Le président de la Turquie, Recep Tayyip Erdogan

Le président de la Turquie, Recep Tayyip Erdogan

Photo : La Presse canadienne / Emrah Gurel

Reuters
Prenez note que cet article publié en 2016 pourrait contenir des informations qui ne sont plus à jour.

L'adoption par l'Allemagne d'une résolution qualifiant le massacre arménien de 1915 de « génocide » aurait des effets néfastes sur les relations entre Ankara et Berlin, a averti mardi le président turc, Recep Tayyip Erdogan.

« Si l'Allemagne se laisse duper, les relations bilatérales diplomatiques, économiques, commerciales, politiques et militaires - nous sommes tous deux membres de l'OTAN -, seront touchées », a-t-il déclaré, s'adressant à la presse avant son départ pour une tournée en Afrique.

Il avait auparavant fait part de son inquiétude à la chancelière Angela Merkel, lors d'un entretien téléphonique, selon la présidence turque.

La Turquie affirme qu'il n'y a pas eu d'opération organisée pour exterminer les Arméniens et qu'il n'existe aucune preuve de quelque ordre en ce sens de la part des autorités ottomanes.

La résolution doit être soumise jeudi au Bundestag, au moment où une partie de l'opinion allemande reproche à la chancelière de faire preuve de clémence à l'égard d'Erdogan et la soupçonne de vouloir s'assurer de sa coopération dans la gestion de la crise migratoire.

Le feu vert d'Angela Merkel à l'ouverture d'une procédure judiciaire à l'encontre de l'humoriste allemand Jan Böhmermann, qui s'est moqué d'Erdogan à la télévision allemande, a soulevé un tollé.

La résolution, qui est soutenue par le bloc conservateur de la chancelière, par les sociaux-démocrates et par les verts, emploie le terme de « génocide » à la fois dans son titre et dans le corps du texte, à propos de la mort de quelque 1,5 million d'Arméniens à partir de 1915.

« Le sort des Arméniens est emblématique de l'histoire des exterminations de masse, de la purification ethnique, des déportations et, oui, des génocides qui ont marqué le 20e siècle de terrible façon », lit-on dans cette résolution.

Des ombres sur l'accord Ankara-UE

Le texte évoque de même le rôle « peu glorieux » de l'Empire allemand, allié militaire des Ottomans, car il n'a rien fait pour arrêter le massacre des Arméniens.

Le vote sur la résolution aurait dû initialement avoir lieu voici plus d'un an, à l'occasion du centenaire du massacre, mais les alliés d'Angela Merkel au Bundestag l'ont différé à plusieurs reprises de crainte que son adoption ne nuise aux relations avec Ankara.

Cette fois, les verts ont fait inscrire la résolution à l'ordre du jour à un moment particulièrement délicat pour Merkel, qui a joué un rôle majeur dans la conclusion en mars
d'un accord entre l'UE et Ankara pour permettre d'endiguer le flot de migrants quittant les côtes turques à destination de l'Europe.

L'accord a permis d'atténuer les pressions politiques que subissait en Allemagne Angela Merkel du fait de la crise des migrants.

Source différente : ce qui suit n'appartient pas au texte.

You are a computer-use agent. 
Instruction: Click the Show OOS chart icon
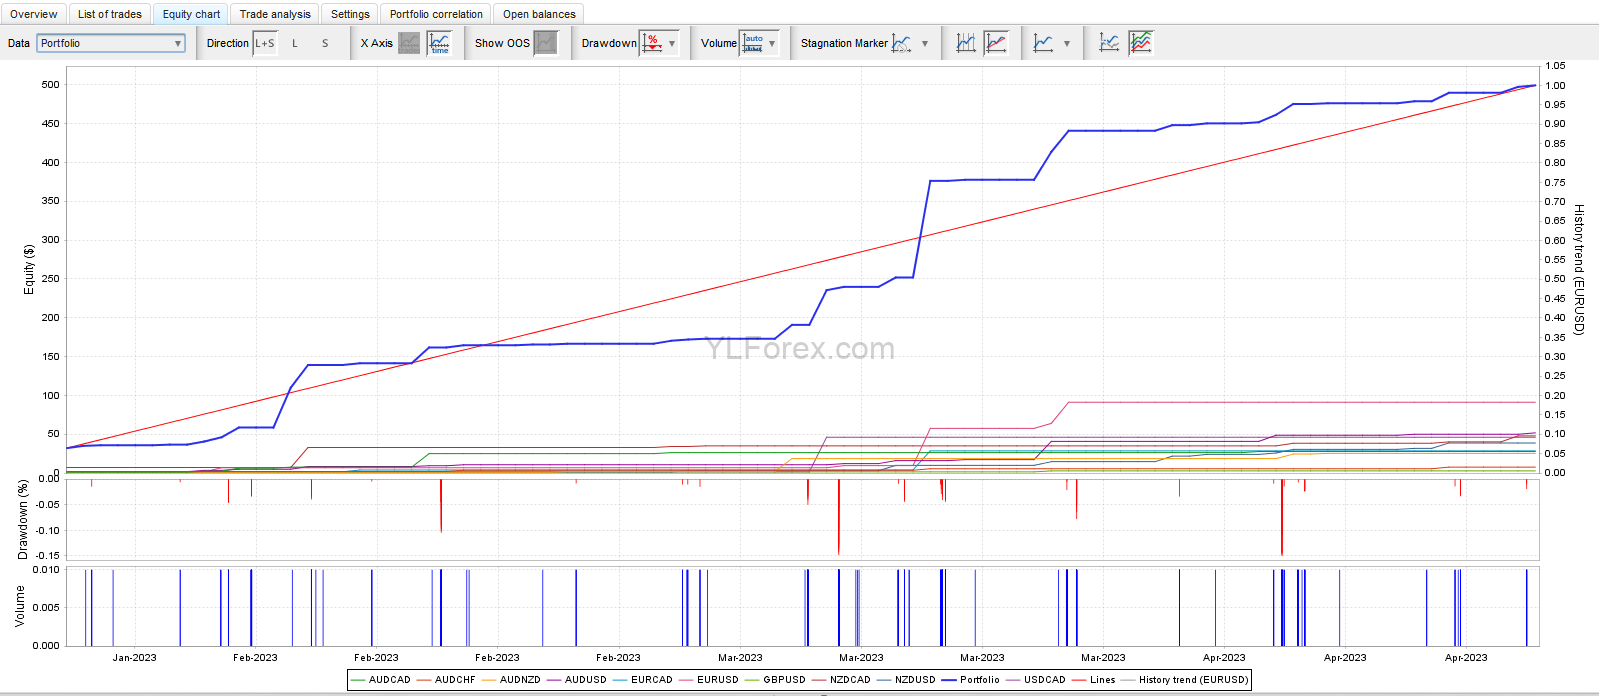coord(545,43)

L'avenir de cet accord est cependant mis à mal par le départ du premier ministre turc, Ahmet Davutoglu, qui a quitté le pouvoir en mai à la suite de désaccords avec le chef de l'État.

Depuis lors, le président Erdogan a remis en question certains aspects de l'accord Ankara-UE, et certains de ses alliés politiques ont même menacé de déclencher une nouvelle vague d'émigration massive vers l'Europe.

Cem Özdemir, un dirigeant des verts allemands d'origine turque, a dit à Reuters avoir subi pendant des semaines des attaques personnelles des milieux nationalistes turcs, sur les réseaux sociaux et par courriel, parce qu'il avait remis à l'ordre du jour du Bundestag le vote sur la résolution.

« Notre but n'était pas de procéder à ce vote maintenant. Mais le calendrier n'est pas si important. Le Bundestag le fait parce que cela fait aussi partie de l'histoire allemande. Les empires ottoman et allemand étaient des frères d'armes », explique-t-il.